Em visita ao Rio de Janeiro nesta quarta-feira (7), o presidente Lula (PT) inaugurou o Ginásio Educacional Olímpico Isabel Salgado e o Instituto Federal do Parque Olímpico, duas obras voltadas para a educação e o esporte na cidade. Na ocasião, ele defendeu que o Estado tem o dever de oferecer oportunidades para todos os brasileiros e criticou os grandes devedores e os privilegiados que, afirmou, não precisam do Estado. O presidente disse que o esforço do seu governo é fazer com que a sociedade brasileira suba “um degrau” na classe social.
“Eu queria que houvesse a compreensão dos setores mais altos da sociedade de que o que a gente está fazendo é tentar levar a sociedade brasileira a subir um degrau na classe social. Ninguém gosta de ser pobre, de morar mal, de comer mal, de estudar mal.
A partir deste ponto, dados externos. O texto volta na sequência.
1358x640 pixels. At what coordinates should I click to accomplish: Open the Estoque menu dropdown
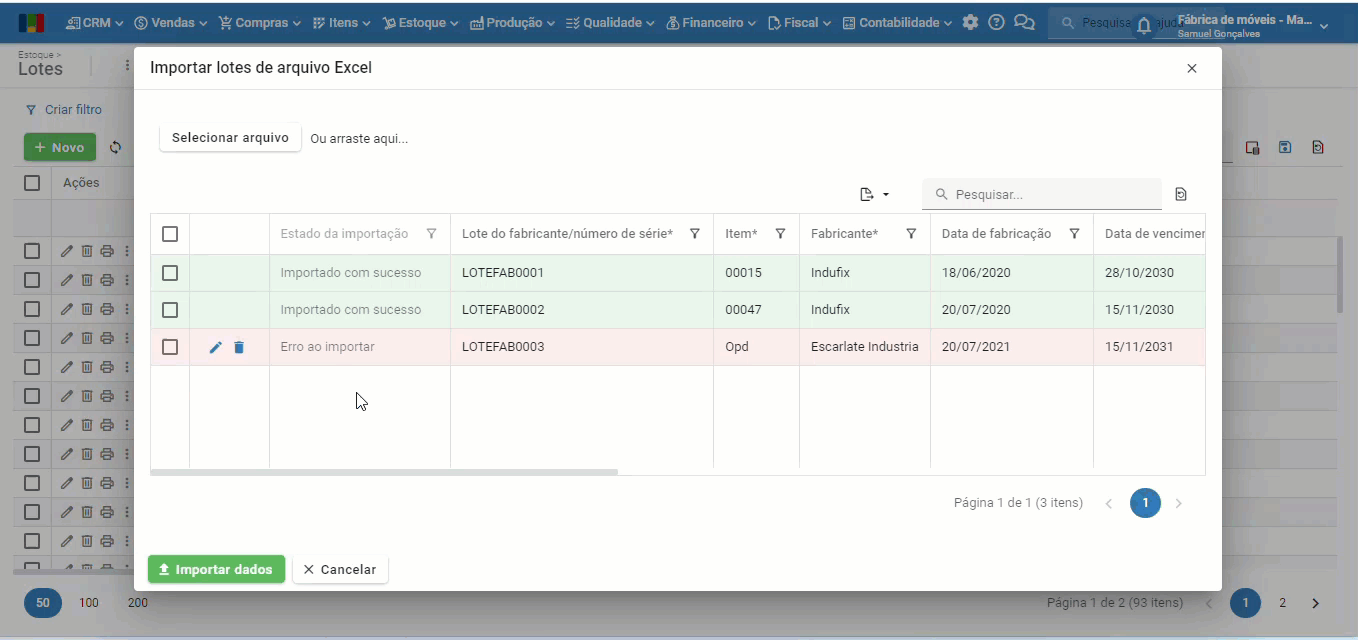click(421, 22)
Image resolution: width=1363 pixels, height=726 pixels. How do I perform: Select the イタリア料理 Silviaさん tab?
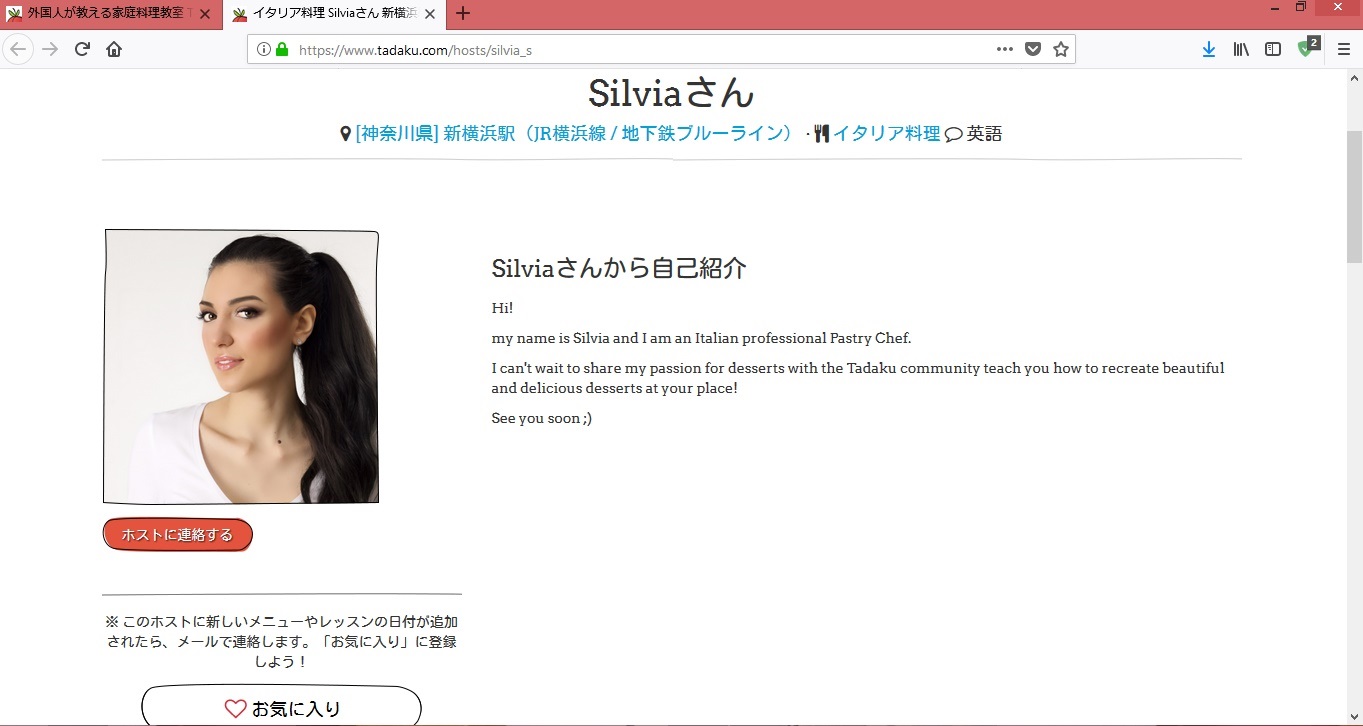click(x=325, y=14)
A gente gosta de coisa boa”.
Lula afirmou que o país não pode voltar atrás no investimento em educação, que considera essencial para o desenvolvimento nacional. Ele disse que não aceita a situação de desigualdade em que uma minoria pode estudar no exterior e a maioria tem que abandonar os estudos para trabalhar. Ele ressaltou que o Estado existe para atender aos que mais precisam e garantir que todos possam vencer na vida.
“Esse país não tem mais volta. Ou a gente aposta verdadeiramente que através da educação a gente vai salvar esse país, ou a gente vai ficar na mediocridade de ter uma minoria de pessoas que podem mandar seus filhos estudarem em Londres, em Chicago, e ter a maioria que sabe que a criança vai desistir da escola para ter que trabalhar, para vender coisa na rua. Então tem gente que não precisa do Estado. Mas tem muita gente que precisa, e é para essa gente que o Estado tem que existir. O Estado tem obrigação de garantir oportunidade para que todas as pessoas possam vencer na vida”, afirmou.
O presidente também atacou os mega empresários que, segundo ele, só querem pedir bilhões ao governo e não pagam suas dívidas. Ele citou o valor da dívida ativa brasileira, que chega a quase R$ 2 trilhões, e contrastou com a situação dos pobres, que não devem nada ao Estado. Ele ironizou a postura dos ricos, que se orgulham de pegar empréstimos a longo prazo e com juros baixos.
“Pega a dívida ativa brasileira. Você vai encontrar quase R$ 2 trilhões em dívidas. Veja se os pobres têm dívida. Não tem! O pobre, quando ele compra o pão e o leite fiado e ele não pode pagar, ele para de passar na frente da padaria. O rico não. O rico gosta de dizer que está devendo. Para ele é uma coisa charmosa dizer ‘eu peguei R$ 5 bilhões no BNDES, com juros de longo prazo, cinco anos de carência e vou pagar em 15 anos’”.
Por fim, Lula declarou que seu objetivo é transformar a sociedade brasileira em uma sociedade de classe média, onde as pessoas possam ter acesso a bens e serviços de qualidade. Ele pediu a compreensão dos setores mais altos da sociedade, que, segundo ele, não entendem o que seu governo está fazendo para elevar o padrão de vida dos brasileiros. Ele afirmou que ninguém gosta de ser pobre e que todos gostam de coisa boa.